Deux grands médias en Israël ont récemment dévoilé un enregistrement de l’ancien premier ministre Ehoud Barak, dont les propos offensants ont provoqué un tollé dans l’opinion publique. Précisons qu’il s’agit d’un audio datant de plus d’une dizaine d’années, rendu public dans le cadre de documents liés à l’affaire Epstein, avec lequel il entretenait des relations étroites.

Qu’a-t-il dit de si choquant ? Barak se plaint du fait que, dans les débuts d’Israël, on ait accepté “tout ce qui venait”, y compris les immigrants provenant d’Afrique du Nord et du monde arabe. Selon lui, l’État pourrait aujourd’hui être plus sélectif et mieux contrôler la qualité des immigrants (!). Pour cela, il propose de récupérer le monopole que s’est approprié la Rabbanoute afin de réaliser des conversions en masse de non-juifs “désirables”. En d’autres termes, cet ancien premier ministre rêve que la population israélienne soit majoritairement ashkénaze et laïque, dans l’esprit des premiers dirigeants gauchistes du pays, quitte à importer des Goyim en Israël.

Ces propos en soi scandaleux et racistes, font aussi écho à l'expérience douloureuse des Juifs séfarades lors de leur ‘Alyah. Quittant les pays orientaux (Maroc, Irak, Yémen, Tunisie, Égypte…), les nouveaux arrivants étaient souvent pauvres, sans formation universitaire et attachés à la tradition, se distinguant ainsi des Juifs européens ashkénazes du parti travailliste, laïques et dominants à cette époque. Il y eut alors une discrimination évidente envers la population séfarade : installation dans des villes de développement ou des camps de transit sans accès à des emplois qualifiés, enfants forcés de fréquenter des écoles profanes sans enseignement du judaïsme, provoquant un abandon de leur patrimoine.

Depuis, le temps s’est écoulé, et la situation économique et politique de ces Juifs séfarades a changé ; beaucoup sont aussi revenus au judaïsme.

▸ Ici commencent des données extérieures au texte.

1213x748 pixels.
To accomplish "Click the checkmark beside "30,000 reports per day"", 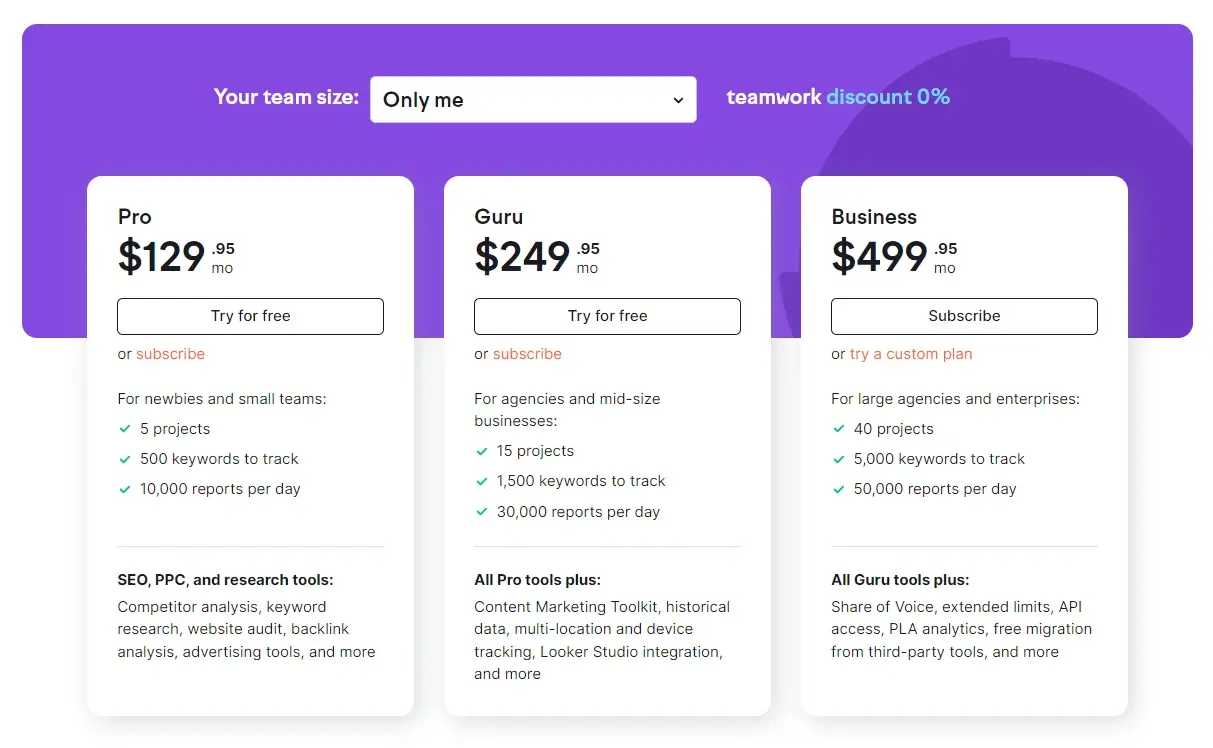I will click(x=482, y=511).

Mais la plaie ne s’est jamais totalement refermée, d’où les réactions indignées et violentes face au discours d’Ehoud Barak. Le comble est qu’il y a une trentaine d’années, au nom des travaillistes, ce dernier avait demandé pardon aux citoyens orientaux pour tout ce qu’ils avaient subi dans les débuts de l’État d’Israël. Il apparaît que ces paroles creuses ne visaient, en réalité, qu’à obtenir des voix pour son parti politique alors en déclin.

En filigrane, derrière cette affaire, émergent deux conceptions totalement différentes, voire aux antipodes : d’un côté, ceux qui ont voulu créer un nouveau type de Juif en Israël, avec une identité nationale dépourvue de toute trace religieuse, aspirant à un État occidentalisé capable de se faire une place, culturellement et économiquement, parmi les grandes nations du monde ; de l’autre, ceux qui puisent leur source dans la Torah, prônent l’A’hdout entre Juifs, et désirent créer certes un pays moderne, mais qui sera fidèle à la tradition. Quiconque vit en Israël sait combien ces deux conceptions se heurtent continuellement. Le système juridique israélien en est l’un des exemples, s’immisçant sans cesse dans les décisions prises à la Knesset lorsqu’elles ne correspondent pas aux conceptions laïques qu’il défend.

Ehoud Barak a bien “raison” - évidemment selon ses conceptions - de penser que ces Juifs venus des pays arabes sont “indésirables”, car en réalité c’est grâce à eux que l’identité juive du pays est préservée, garantissant ainsi la continuité en terre d’Israël d’un patrimoine vieux de plus de trois millénaires.